The cost to operate a fleet will likely remain high and this is due to a variety of factors, among them being the lack in semiconductors and raw materials which has been impacting automobile industry supplies. Although some of this was brought on by the COVID-19 pandemic, other factors such as natural disasters and factory fires are to blame. 

It is this coupled with a healthy demand which is increasing prices, especially for the fleet market. The scenario today has resulted in less incentives for fleet and a focus toward higher-return sales such as those for the B2C market. 

Fuel prices (US average of $4.46 per gallon in December 2021) will likely continue to be high in 2022 and maintenance costs will follow suit as more companies opt for extending their replacement schedules and end up maintaining older vehicles. The price of tires, motor oil, and parts are also seen higher.

Meanwhile, in terms of electrification, I can say that the US has come a long way.  Although most of it is just planning, expect to see much more focus on EVs in 2022 than you have seen in the past and this is due to efforts from both the public and private sector.

For one, the Infrastructure Investment and Jobs Act (IIJA) was signed into law in late 2021, a 5-year infrastructure development bill budgeted at well over US$1 billion which includes many EV infrastructure and clean energy investments.  

Plans include many steps to implement electrification infrastructure and clean energy projects, including $65 billion for upgrading the national power grid, $7.5 billion for charging infrastructure, among others.

As for the private sector, Ford is planning to build EVs at a new auto production complex under construction in Tennessee and batteries at a “gigafactory” in Kentucky, both of which are multi-billion-dollar projects.  The company is planning 40% of new vehicles sales to be electric by 2030, launched by the current success of the Mustang Mach-E, F150 Lightning pickup and E-Transit Van.

Meanwhile, General Motors is seeking to double revenues by 2030 with the help of EV sales. Although launches are not seen until 2023, expect to see the marketing of the Cadillac Lyriq, Hummer EV and full-electric Chevy Silverado in 2022.

Also look out for a new US$5bn Rivian factory which will be built just outside of Atlanta, Georgia. Electric vehicle production, however, will not start until 2024. 
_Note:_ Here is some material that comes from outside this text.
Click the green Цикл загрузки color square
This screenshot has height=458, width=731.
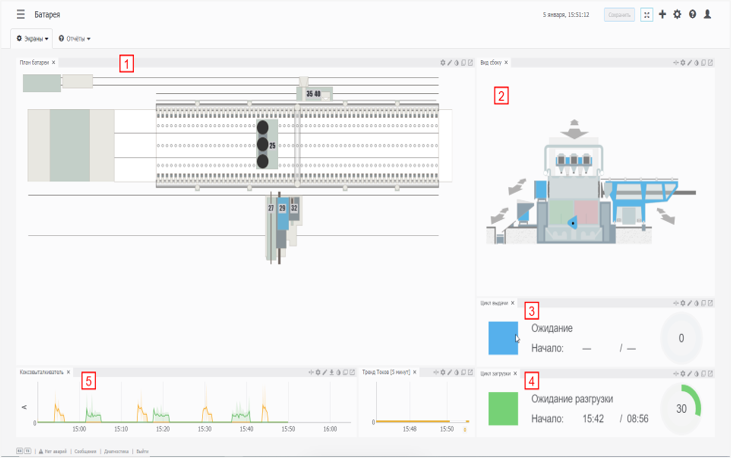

And don’t forget the IPO of Mobileye, the advanced driver-assistance systems (ADAS) and self-driving solution company of semiconductor producer Intel. Some reports are pointing toward a valuation of US$50bn.

Finally, keep your eyes peeled for startups in the tech and mobility sector.  Among them are autonomous vehicle manufacturer Udelv, mobility solutions company Launch Mobility, EV manufacturer Lordstown Motor Corporation, and many others.